For most fast growing stocks, I think investors would – if they’re being honest with themselves – have a lower confidence level in the projected compounding of this stock’s book value, earnings, etc. than they would in the price level of the S&P 500. As a result, I think you should be more reluctant to pay 5-6 times book value for any business you perceive to be a great, growing business than the math would suggest, because the confidence you have in your perception of the business is less than the confidence you have in the future of the S&P 500.

We can start with what the math tells us. But, then we need to make our actual decisions taking subjective measures of confidence into account.

This explains why I did not use any projections for a great, growing business where book value could compound at more than 20% a year for more than 20 years. Based on the history of public companies, I don’t believe you can make projections for growth rates higher than 20% a year for longer than 20 years with any degree of confidence at all. Your confidence level would be so low that the math wouldn’t be very important.

There are situations where someone with terrific foresight could make projections with some confidence about 20 year growth rates of 20% or so. This is more along the lines of what Phil Fisher tried to do. You won’t be right all the time. But, even if your confidence level was just 50% of the confidence you have in the S&P 500 as a whole – you’d be able to pay more than 3 times book value for a stock you like. And that’s certainly a start.

Finally, there’s the issue of whether you should be more and more willing to pay a higher and higher price-to-book ratio as the expected return on your chosen yardstick used to measure opportunity cost declines. For example, if the S&P 500 seems likely to return just 5% a year for the next 20 years can you now pay a much, much higher than 6 times book value price for a stock you are convinced is a great, growing business that will still be a great, growing business in 2038?

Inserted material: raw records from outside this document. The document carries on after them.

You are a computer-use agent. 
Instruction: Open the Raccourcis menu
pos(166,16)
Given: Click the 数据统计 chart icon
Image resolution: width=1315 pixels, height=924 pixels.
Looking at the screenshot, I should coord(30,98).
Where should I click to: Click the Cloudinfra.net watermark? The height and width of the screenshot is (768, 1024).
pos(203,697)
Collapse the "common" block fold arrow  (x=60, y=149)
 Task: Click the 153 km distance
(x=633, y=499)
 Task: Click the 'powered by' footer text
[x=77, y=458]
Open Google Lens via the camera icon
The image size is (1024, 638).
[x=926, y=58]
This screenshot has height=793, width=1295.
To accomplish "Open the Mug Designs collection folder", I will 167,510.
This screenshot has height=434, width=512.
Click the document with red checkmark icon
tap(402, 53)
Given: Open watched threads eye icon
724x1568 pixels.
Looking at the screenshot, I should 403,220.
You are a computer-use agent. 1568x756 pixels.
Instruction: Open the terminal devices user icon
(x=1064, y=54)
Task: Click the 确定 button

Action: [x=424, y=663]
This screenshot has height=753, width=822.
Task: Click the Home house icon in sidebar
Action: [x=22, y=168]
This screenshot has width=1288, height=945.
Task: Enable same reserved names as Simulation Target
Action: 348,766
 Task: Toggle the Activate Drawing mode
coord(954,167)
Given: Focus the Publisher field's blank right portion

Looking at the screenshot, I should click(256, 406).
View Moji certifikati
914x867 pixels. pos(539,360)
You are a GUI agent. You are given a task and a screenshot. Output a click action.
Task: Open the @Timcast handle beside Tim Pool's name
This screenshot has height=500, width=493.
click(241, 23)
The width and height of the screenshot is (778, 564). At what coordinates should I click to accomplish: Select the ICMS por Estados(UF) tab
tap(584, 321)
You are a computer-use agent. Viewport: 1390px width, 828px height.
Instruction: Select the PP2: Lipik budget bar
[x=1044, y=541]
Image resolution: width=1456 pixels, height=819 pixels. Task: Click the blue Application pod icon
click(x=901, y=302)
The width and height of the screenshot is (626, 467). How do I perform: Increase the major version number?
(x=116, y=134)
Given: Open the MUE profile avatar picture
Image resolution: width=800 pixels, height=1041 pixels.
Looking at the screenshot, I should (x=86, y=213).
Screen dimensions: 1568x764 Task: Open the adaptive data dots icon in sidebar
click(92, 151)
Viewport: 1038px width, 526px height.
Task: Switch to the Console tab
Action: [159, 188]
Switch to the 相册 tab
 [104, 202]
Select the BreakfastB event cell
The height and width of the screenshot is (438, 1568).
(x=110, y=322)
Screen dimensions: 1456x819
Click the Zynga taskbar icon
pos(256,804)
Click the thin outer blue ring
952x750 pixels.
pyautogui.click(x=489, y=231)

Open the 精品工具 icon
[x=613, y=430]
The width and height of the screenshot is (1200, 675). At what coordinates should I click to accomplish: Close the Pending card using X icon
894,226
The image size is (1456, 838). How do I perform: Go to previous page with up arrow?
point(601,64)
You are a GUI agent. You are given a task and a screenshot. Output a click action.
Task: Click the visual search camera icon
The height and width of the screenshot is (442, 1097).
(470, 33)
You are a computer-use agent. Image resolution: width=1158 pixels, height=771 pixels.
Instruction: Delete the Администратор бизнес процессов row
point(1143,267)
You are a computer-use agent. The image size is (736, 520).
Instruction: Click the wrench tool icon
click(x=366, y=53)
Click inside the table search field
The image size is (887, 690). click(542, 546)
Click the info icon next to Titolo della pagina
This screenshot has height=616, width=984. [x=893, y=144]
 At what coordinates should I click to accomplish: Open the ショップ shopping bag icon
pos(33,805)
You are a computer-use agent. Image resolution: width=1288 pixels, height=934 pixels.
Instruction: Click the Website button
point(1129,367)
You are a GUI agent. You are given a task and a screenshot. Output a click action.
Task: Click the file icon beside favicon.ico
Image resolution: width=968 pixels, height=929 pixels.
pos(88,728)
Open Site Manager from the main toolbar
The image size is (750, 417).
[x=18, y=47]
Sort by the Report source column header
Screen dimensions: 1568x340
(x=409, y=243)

The theoretical answer is yes. The more practical answer is no. There’s no evidence in the past history of the stock market supporting the idea that just because your opportunity cost drops from 10% a year to 5% a year today it’s likely to stay 5% a year in 20 years. It’s very likely the S&P 500 will again have an expected return of more like 10% a year starting in 2038. So, it’s unreasonable to assume you can sell out at a high price-to-book ratio in 20 years just because stocks have a high price-to-book ratio now.

The only argument that does make sense is that you should accept lower returns on your investments, because there aren’t as many cheap alternatives around these days. That might be true. But, it’s a topic for another day. And, my advice is to be careful overpaying for stocks in high-priced stock markets. Don’t use high prices on other stocks as an excuse to pay too high a price for the business you like best right now.